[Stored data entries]
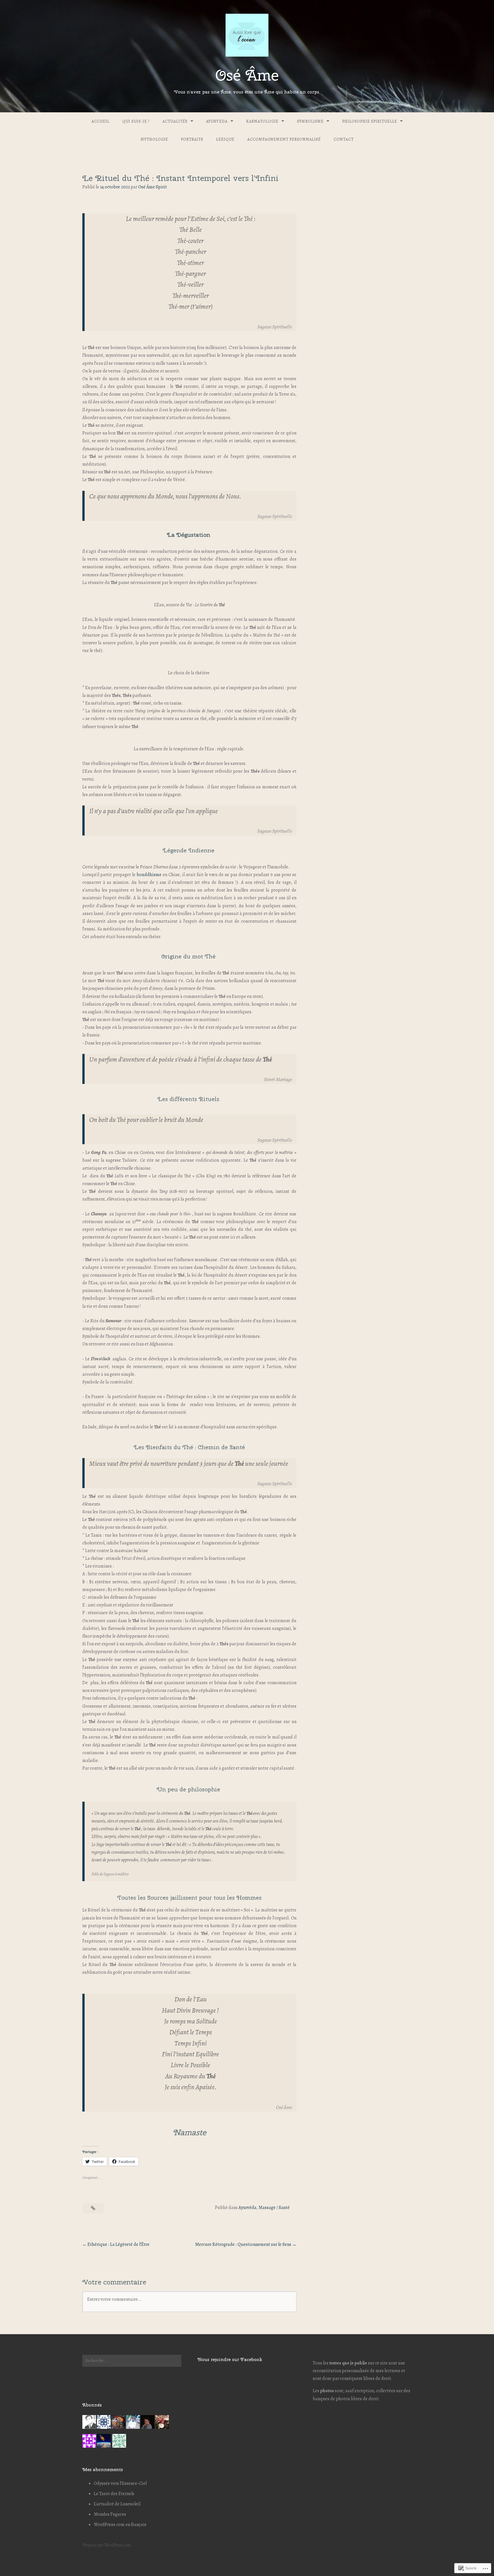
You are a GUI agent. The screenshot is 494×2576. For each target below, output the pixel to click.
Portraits (192, 139)
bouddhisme (149, 875)
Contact (344, 139)
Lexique (225, 139)
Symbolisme (310, 121)
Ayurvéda (247, 2207)
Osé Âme (247, 75)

PROBLEM STATEMENT: Your answer is all of the records restated word for word, pictures excluded.

FINAL ANSWER:
You are a GUI agent. The screenshot is 494×2576. For each target below, output the pixel to click.
Portraits (192, 139)
bouddhisme (149, 875)
Contact (344, 139)
Lexique (225, 139)
Symbolisme (310, 121)
Ayurvéda (247, 2207)
Osé Âme (247, 75)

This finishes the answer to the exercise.